» **Given exercise 1**
Quote the thread about a Git merge driver for PO files, from "I'll end up" up to and including "be a conflict.".
» **Given exercise 2**
Write what comes next in the thread about a Git merge driver for PO files, starting right after its final line.

I already have following
[attr]POFILE merge=merge-po-files
locale/*.po POFILE
in the .gitattributes
and I'd like to get merging of branches to work correctly when the same localization file (e.g. locale/en.po
) has been modified in paraller branches. I'm currently using following merge driver:
#!/bin/bash
# git merge driver for .PO files (gettext localizations)
# Install:
# git config merge.merge-po-files.driver "./bin/merge-po-files %A %O %B"
LOCAL="${1}._LOCAL_"
BASE="${2}._BASE_"
REMOTE="${3}._REMOTE_"
# rename to bit more meaningful filenames to get better conflict results
cp "${1}" "$LOCAL"
cp "${2}" "$BASE"
cp "${3}" "$REMOTE"
# merge files and overwrite local file with the result
msgcat "$LOCAL" "$BASE" "$REMOTE" -o "${1}" || exit 1
# cleanup
rm -f "$LOCAL" "$BASE" "$REMOTE"
# check if merge has conflicts
fgrep -q '#-#-#-#-#' "${1}" && exit 1
# if we get here, merge is successful
exit 0
However, the msgcat
is too dumb and this is not a true three way merge.
For example, if I have
BASE version
msgid "foo"
msgstr "foo"
LOCAL version
msgid "foo"
msgstr "bar"
REMOTE version
msgid "foo"
msgstr "foo"
I'll end up with a conflict. However, a true three way merge driver would output correct merge:
msgid "foo"
msgstr "bar"
Note that I cannot simply add --use-first
to msgcat
because the REMOTE could contain the updated translation. In addition, if BASE, LOCAL and REMOTE are all unique, I still want a conflict, because that would really be a conflict.
What do I need to change to make this work? Bonus points for less insane conflict marker than '#-#-#-#-#', if possible.
Here's yet another answer from year 2021. I'm nowadays using following merge driver and this seem to work correctly for all cases I've tested. I have this stored as ./bin/merge-po-files
in our repository.
#!/bin/bash
#
# Three-way merge driver for PO files, runs on multiple CPUs where possible
#
# Copyright 2015-2016 Marco Ciampa
# Copyright 2021 Mikko Rantalainen <[email protected]>
# License: MIT (https://opensource.org/licenses/MIT)
#
# Original source:
# https://stackoverflow.com/a/29535676/334451
# https://github.com/mezis/git-whistles/blob/master/libexec/git-merge-po.sh
#
# Install with
# git config merge.merge-po-files.driver "./bin/merge-po-files %A %O %B %P"

» **Recorded information**
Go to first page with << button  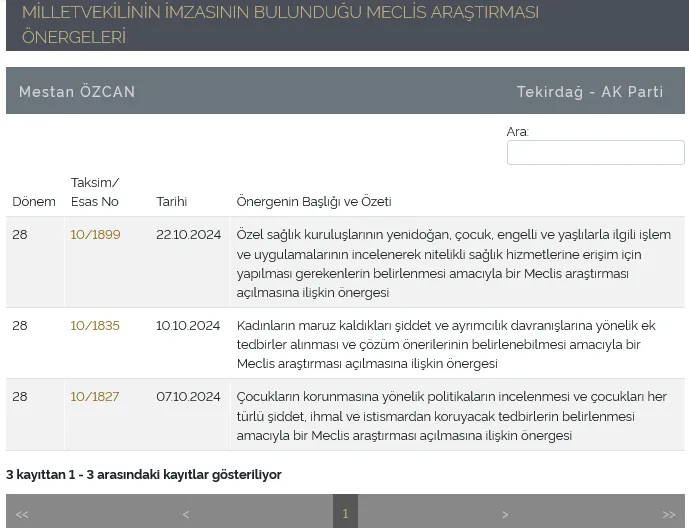(x=22, y=514)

» **Result 1**
I'll end up with a conflict. However, a true three way merge driver would output correct merge:
msgid "foo"
msgstr "bar"
Note that I cannot simply add --use-first
to msgcat
because the REMOTE could contain the updated translation. In addition, if BASE, LOCAL and REMOTE are all unique, I still want a conflict, because that would really be a conflict.

» **Result 2**
#
# Note that you also need file `.gitattributes` with following lines:
#
# [attr]POFILE merge=merge-po-files
# locale/*.po POFILE
#
##########################################################################
# CONFIG:
# Formatting flags to be be used to produce merged .po files
# This can be set to match project needs for the .po files.
# NOTE: $MSGCAT_FINAL_FLAGS will be passed to msgcat without quotation
MSGCAT_FINAL_FLAGS="--no-wrap --sort-output"
# Verbosity level:
# 0: Silent except for real errors
# 1: Show simple header for each file processed
# 2: Also show all conflicts in merge result (both new and existing)
# 3: Also show all status messages with timestamps
VERBOSITY="${VERBOSITY:=2}"
##########################################################################
# Implementation:
# Use logical names for arguments:
LOCAL="$1"
BASE="$2"
OTHER="$3"
FILENAME="$4"
OUTPUT="$LOCAL"
# The temporary directory for all files we need - note that most files are
# created without extensions to emit nicer conflict messages where gettext
# likes to embed the basename of the file in the conflict message so we
# use names like "local" and "other" instead of e.g. "local.G2wZ.po".
TEMP="$(mktemp -d /tmp/merge-po.XXXXXX)"
# abort on any error and report the details if possible
set -E
set -e
on_error()
{
local parent_lineno="$1"
local message="$3"
local code="$2"
if [[ -n "$message" ]] ; then
printf "### $0: error near line %d: status %d: %s\n" "${parent_lineno}" "${code}" "${message}" 1>&2
else
printf "### $0: error near line %d: status %d\n" "${parent_lineno}" "${code}" 1>&2
fi
exit 255
}
trap 'on_error ${LINENO} $?' ERR
# Maybe print message(s) to stdout with timestamps
function status()
{
if test "$VERBOSITY" -ge 3
then
printf "%s %s\n" "$(date '+%Y-%m-%d %H:%M:%S.%3N')" "$@"
fi
}
# Quietly take translations from $1 and apply those according to template $2
# (and do not use fuzzy-matching, always generate output)
# also supports all flags to msgmerge
function apply_po_template()
{
msgmerge --force-po --quiet --no-fuzzy-matching "$@"
}
# Take stdin, remove the "graveyard strings" and emit the result to stdout
function strip_graveyard()
{
msgattrib --no-obsolete
}
# Take stdin, keep only confict lines and emit the result to stdout
function only_conflicts()
{
msggrep --msgstr -F -e '#-#-#-#-#' -
# alternative slightly worse implementation: msgattrib --only-fuzzy
}
# Take stdin, discard confict lines and emit the result to stdout
function without_conflicts()
{
msggrep -v --msgstr -F -e '#-#-#-#-#' -
# alternative slightly worse implementation: msgattrib --no-fuzzy
}
# Select messages from $1 that are also in $2 but whose contents have changed
# and emit results to stdout
function extract_changes()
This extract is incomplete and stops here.